What are the prospects now for making vunmap safe from atomic (or
interrupt) contexts? That's something which people keep on trying to
do and all the other memory-freeing functions permit it.
> The virtual memory extent information is stored in an rbtree rather than a
> linked list to improve the algorithmic scalability.
>
> There is a per-CPU allocator for small vmaps, which amortizes or avoids global
> locking.
>
> To use the per-CPU interface, the vm_map_ram / vm_unmap_ram interfaces must
> be used in place of vmap and vunmap. Vmalloc does not use these interfaces
> at the moment, so it will not be quite so scalable (although it will use
> lazy TLB flushing).
>
> As a quick test of performance, I ran a test that loops in the kernel,
> linearly mapping then touching then unmapping 4 pages. Different numbers of
> tests were run in parallel on an 4 core, 2 socket opteron. Results are in
> nanoseconds per map+touch+unmap.
>
> threads vanilla vmap rewrite
> 1 14700 2900
> 2 33600 3000
> 4 49500 2800
> 8 70631 2900
>
> So with a 8 cores, the rewritten version is already 25x faster.
>
> In a slightly more realistic test (although with an older and less scalable
> version of the patch), I ripped the not-very-good vunmap batching code out of
> XFS, and implemented the large buffer mapping with vm_map_ram and
> vm_unmap_ram... along with a couple of other tricks, I was able to speed up a
> large directory workload by 20x on a 64 CPU system.

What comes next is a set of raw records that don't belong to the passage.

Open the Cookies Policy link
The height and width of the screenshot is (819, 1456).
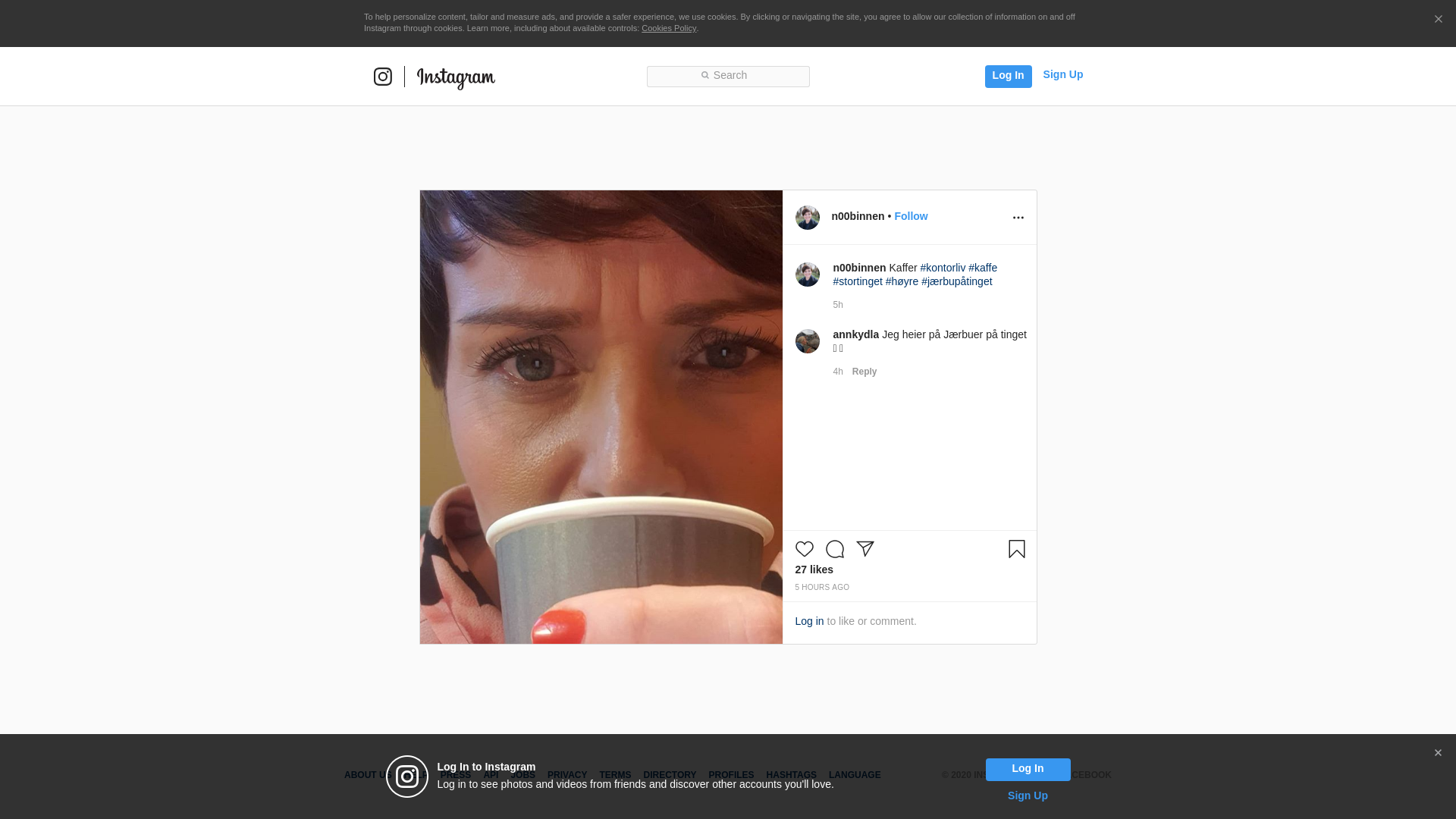pos(668,28)
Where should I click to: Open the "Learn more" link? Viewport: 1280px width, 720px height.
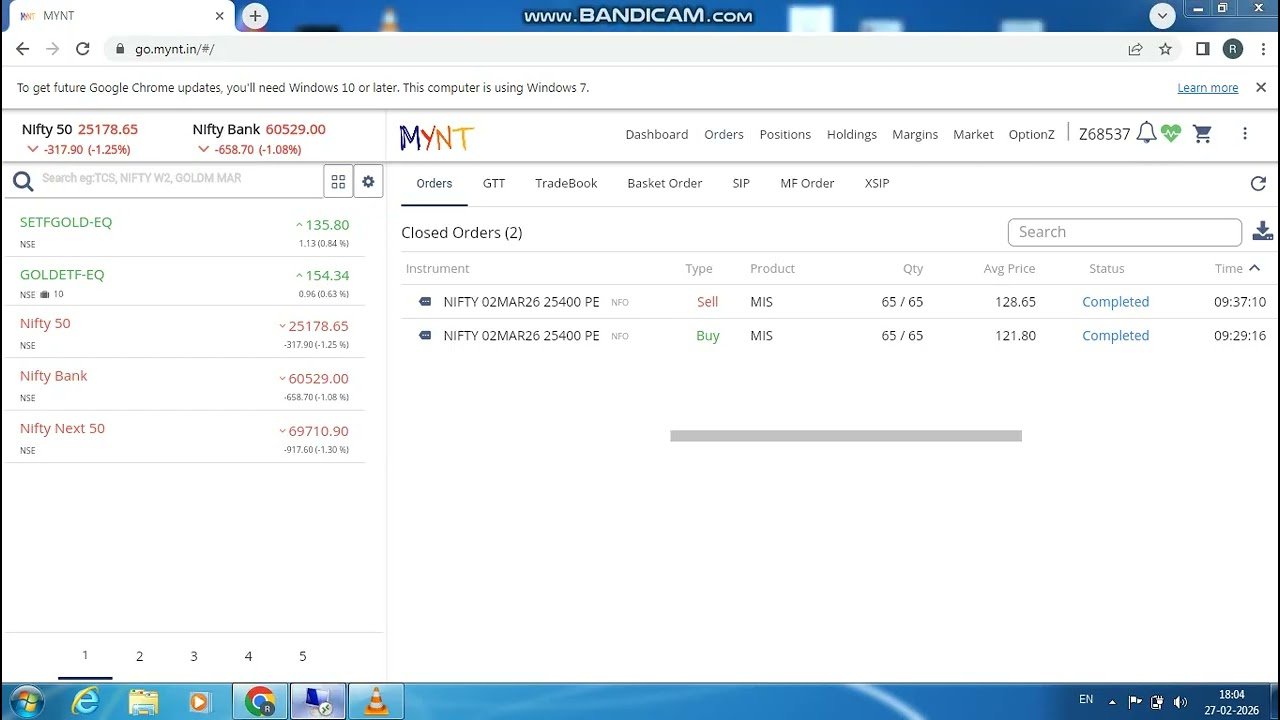(1207, 87)
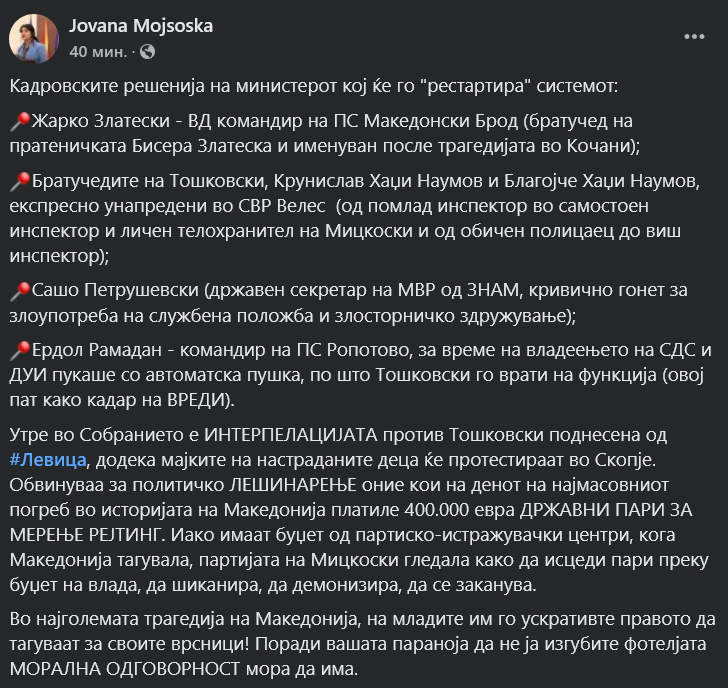Click the text "СВР Велес" in the post
The height and width of the screenshot is (688, 728).
pos(289,206)
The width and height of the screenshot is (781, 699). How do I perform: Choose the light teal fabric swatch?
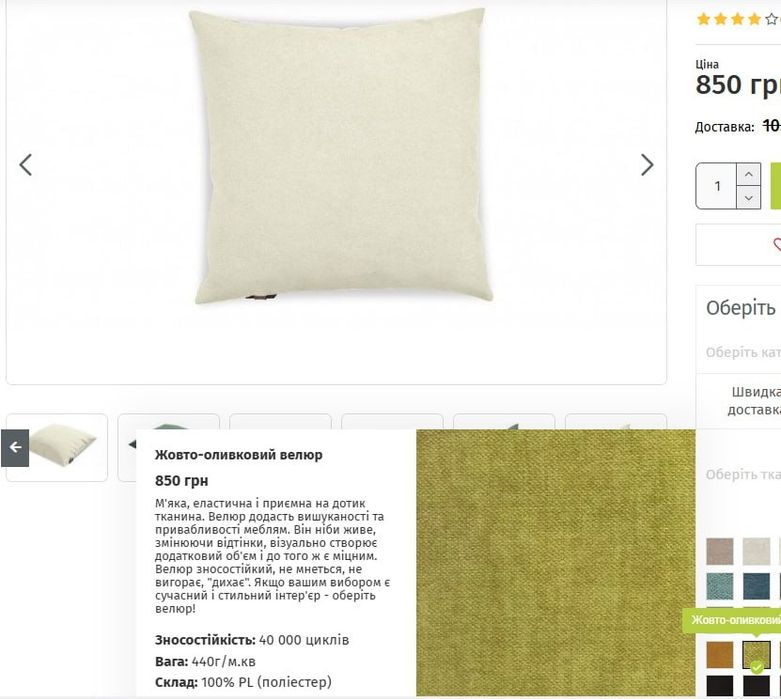tap(720, 586)
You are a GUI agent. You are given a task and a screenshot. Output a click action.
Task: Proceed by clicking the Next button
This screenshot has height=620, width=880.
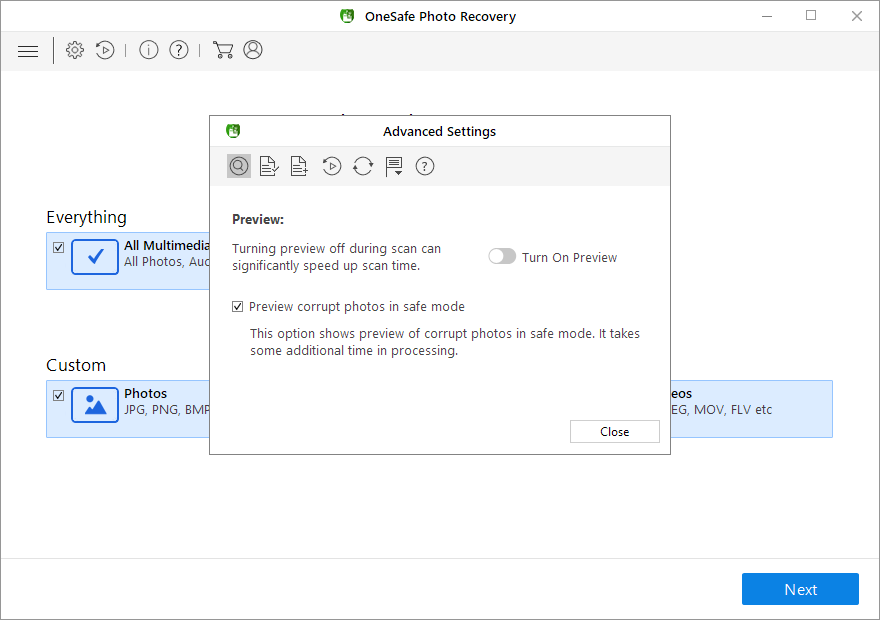point(800,589)
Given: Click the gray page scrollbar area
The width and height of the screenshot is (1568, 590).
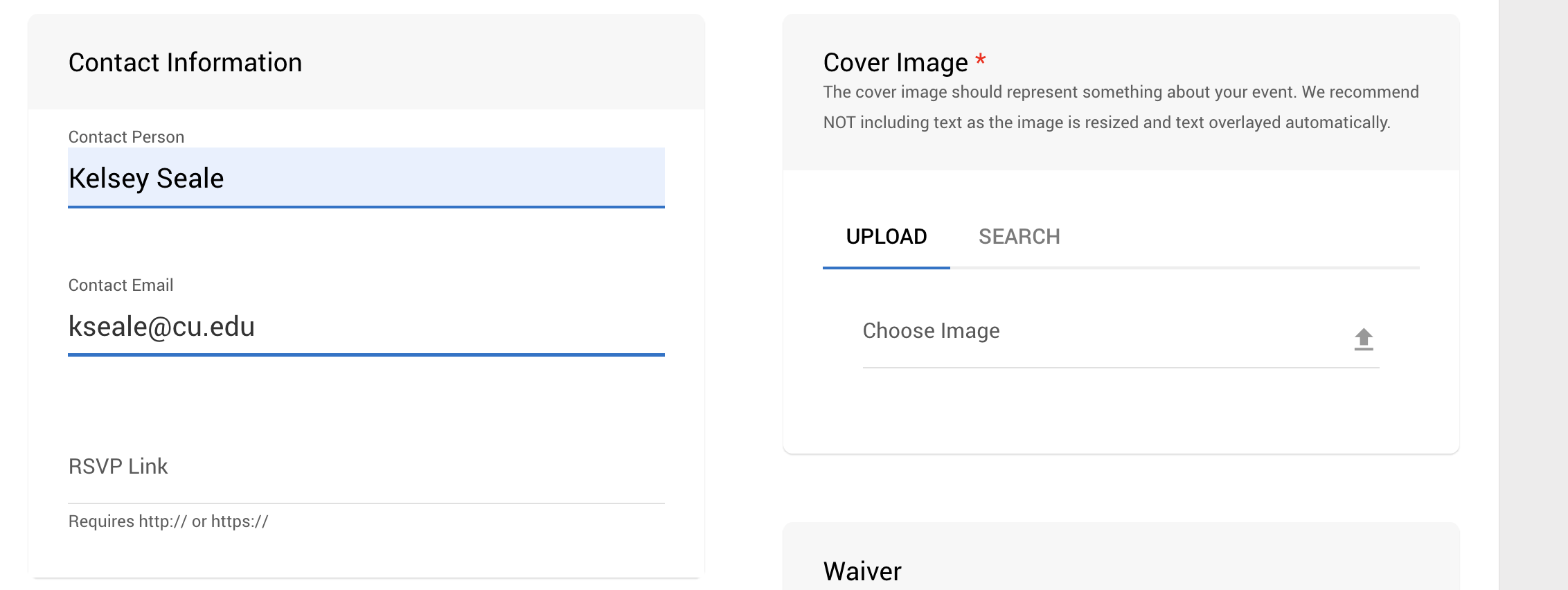Looking at the screenshot, I should [x=1533, y=295].
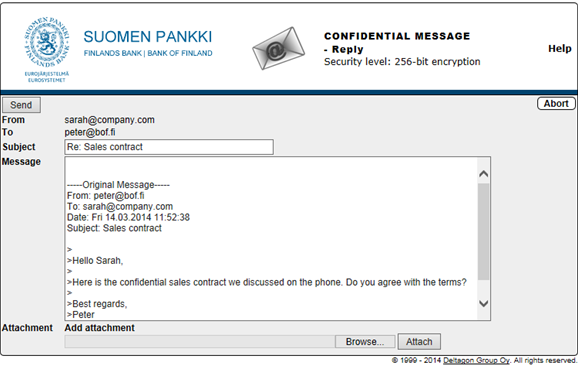Click the envelope @ mail icon
Viewport: 578px width, 368px height.
[278, 48]
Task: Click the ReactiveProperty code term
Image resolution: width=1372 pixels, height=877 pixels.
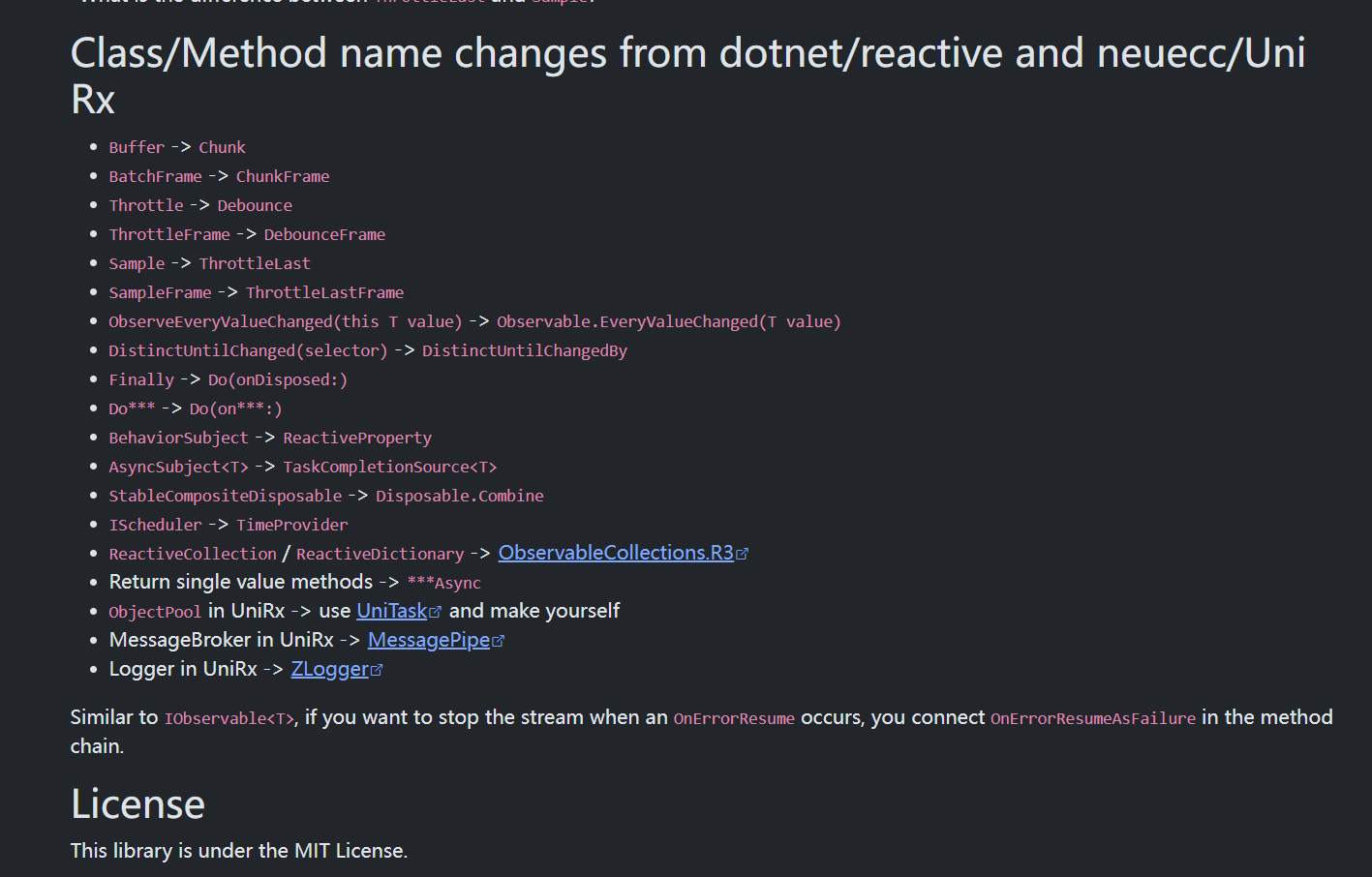Action: 357,438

I believe vmap/vunmap is
> actually sped up a lot more than 20x on such a system, but I'm running into
> other locks now. vmap is pretty well blown off the profiles.
>
> Before:
> 1352059 total 0.1401
> 798784 _write_lock 8320.6667 <- vmlist_lock
> 529313 default_idle 1181.5022
> 15242 smp_call_function 15.8771 <- vmap tlb flushing
> 2472 __get_vm_area_node 1.9312 <- vmap
> 1762 remove_vm_area 4.5885 <- vunmap
> 316 map_vm_area 0.2297 <- vmap
> 312 kfree 0.1950
> 300 _spin_lock 3.1250
> 252 sn_send_IPI_phys 0.4375 <- tlb flushing
> 238 vmap 0.8264 <- vmap
> 216 find_lock_page 0.5192
> 196 find_next_bit 0.3603
> 136 sn2_send_IPI 0.2024
> 130 pio_phys_write_mmr 2.0312
> 118 unmap_kernel_range 0.1229
>
> After:
> 78406 total 0.0081
> 40053 default_idle 89.4040
> 33576 ia64_spinlock_contention 349.7500
> 1650 _spin_lock 17.1875
> 319 __reg_op 0.5538
> 281 _atomic_dec_and_lock 1.0977
> 153 mutex_unlock 1.5938
> 123 iget_locked 0.1671
> 117 xfs_dir_lookup 0.1662
> 117 dput 0.1406
> 114 xfs_iget_core 0.0268
> 92 xfs_da_hashname 0.1917
> 75 d_alloc 0.0670
> 68 vmap_page_range 0.0462 <- vmap
> 58 kmem_cache_alloc 0.0604
> 57 memset 0.0540
> 52 rb_next 0.1625
> 50 __copy_user 0.0208
> 49 bitmap_find_free_region 0.2188 <- vmap
> 46 ia64_sn_udelay 0.1106
> 45 find_inode_fast 0.1406
> 42 memcmp 0.2188
> 42 finish_task_switch 0.1094
> 42 __d_lookup 0.0410
> 40 radix_tree_lookup_slot 0.1250
> 37 _spin_unlock_irqrestore 0.3854
> 36 xfs_bmapi 0.0050
> 36 kmem_cache_free 0.0256
> 35 xfs_vn_getattr 0.0322
> 34 radix_tree_lookup 0.1062
> 33 __link_path_walk 0.0035
> 31 xfs_da_do_buf 0.0091
> 30 _xfs_buf_find 0.0204
> 28 find_get_page 0.0875
> 27 xfs_iread 0.0241
> 27 __strncpy_from_user 0.2812
> 26 _xfs_buf_initialize 0.0406
> 24 _xfs_buf_lookup_pages 0.0179
> 24 vunmap_page_range 0.0250 <- vunmap
> 23 find_lock_page 0.0799
> 22 vm_map_ram 0.0087 <- vmap
> 20 kfree 0.0125
> 19 put_page 0.0330
> 18 __kmalloc 0.0176
> 17 xfs_da_node_lookup_int 0.0086
> 17 _read_lock 0.0885
> 17 page_waitqueue 0.0664
>
> vmap has gone from being the top 5 on the profiles and flushing the
> crap out of all TLBs, to using less than 1% of kernel time.
>
>
> ...
>
> -static void unmap_vm_area(struct vm_struct *area)
> -{
> - unmap_kernel_range((unsigned long)area->addr, area->size);
> }
>
> static int vmap_pte_range(pmd_t *pmd, unsigned long addr,
> - unsigned long end, pgprot_t prot, struct page ***pages)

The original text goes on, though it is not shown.